Die Frage nach der Gestaltung des Staatsopern-Saals ist eigentlich nur eine Fußnote in dem "beschleunigten Verhandlungsverfahren für Generalplaner", das von der Senatsverwaltung für Stadtentwicklung ausgelobt wurde und dessen Ergebnis Berlins Regierender Bürgermeister Klaus Wowereit heute verkünden will.

Gesucht wird ein Architekturbüro, das in der Lage ist, ein 240-Millionen- Euro-Projekt zu stemmen, bei dem die Bühnentechnik komplett erneuert, ein unterirdisches Magazin- und Logistikzentrum errichtet, die Situation der Probenräume neu geregelt und die Verwaltungsgebäude renoviert werden. Es geht um Statik und Tiefbau, um technische Fragen und Nutzungskonzepte. Und, ach ja, auch um die problematische Akustik.
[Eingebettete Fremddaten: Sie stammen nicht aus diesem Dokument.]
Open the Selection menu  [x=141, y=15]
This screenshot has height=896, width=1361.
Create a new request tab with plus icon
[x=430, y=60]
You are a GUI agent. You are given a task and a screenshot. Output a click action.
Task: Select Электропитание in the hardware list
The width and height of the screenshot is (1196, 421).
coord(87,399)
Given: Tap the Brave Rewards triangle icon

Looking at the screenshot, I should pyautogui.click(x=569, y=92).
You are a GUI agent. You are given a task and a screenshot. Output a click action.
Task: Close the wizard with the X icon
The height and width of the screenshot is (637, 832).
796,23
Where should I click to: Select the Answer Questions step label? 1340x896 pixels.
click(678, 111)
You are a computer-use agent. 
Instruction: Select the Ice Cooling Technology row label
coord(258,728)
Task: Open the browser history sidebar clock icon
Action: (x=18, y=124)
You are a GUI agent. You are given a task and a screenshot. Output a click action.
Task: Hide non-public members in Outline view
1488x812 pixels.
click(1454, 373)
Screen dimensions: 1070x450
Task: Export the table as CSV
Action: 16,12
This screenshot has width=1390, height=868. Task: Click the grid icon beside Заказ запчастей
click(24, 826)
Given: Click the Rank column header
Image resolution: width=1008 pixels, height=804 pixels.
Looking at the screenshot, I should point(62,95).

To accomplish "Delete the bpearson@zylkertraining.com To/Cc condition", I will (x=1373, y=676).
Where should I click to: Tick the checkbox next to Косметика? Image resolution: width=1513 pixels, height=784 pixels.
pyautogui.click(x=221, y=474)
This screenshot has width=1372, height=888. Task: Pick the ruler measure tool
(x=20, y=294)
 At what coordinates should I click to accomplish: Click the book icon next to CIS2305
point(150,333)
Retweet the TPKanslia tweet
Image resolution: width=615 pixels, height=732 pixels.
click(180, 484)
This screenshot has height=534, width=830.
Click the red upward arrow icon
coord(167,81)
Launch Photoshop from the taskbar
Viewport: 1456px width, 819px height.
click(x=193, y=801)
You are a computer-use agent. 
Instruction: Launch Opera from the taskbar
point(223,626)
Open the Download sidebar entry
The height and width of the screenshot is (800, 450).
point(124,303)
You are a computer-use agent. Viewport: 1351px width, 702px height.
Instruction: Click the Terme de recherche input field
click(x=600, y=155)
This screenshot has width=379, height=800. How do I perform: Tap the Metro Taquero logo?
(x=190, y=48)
Ganze fünf Prozent der Bausumme sind für den Saal reserviert. Und doch ist seit Bekanntwerden der Juryentscheidung zugunsten des modernen Entwurfs von Klaus Roth Mitte Mai um diese Frage eine „Geschmacksdebatte von abstrusen Ausmaßen“ entbrannt, wie es der FDP- Politiker Christoph Meyer am vergangenen Donnerstag bei einer aktuellen Stunde im Berliner Abgeordnetenhaus formulierte. Wenn sich der Senat an die Regeln des EU-normierten Vergabeverfahrens hält, wird Klaus Roth wohl heute den Zuschlag bekommen. Gleichzeitig aber wird die Politik den Architekten bitten, seinen Entwurf zu überdenken. Und zwar so, dass dem in der Öffentlichkeit übermächtig geäußerten Wunsch Rechnung getragen wird, den real existierenden Saal so weit wie möglich zu erhalten, also Richard Paulicks Rokoko-Nachschöpfung aus dem Jahr 1954.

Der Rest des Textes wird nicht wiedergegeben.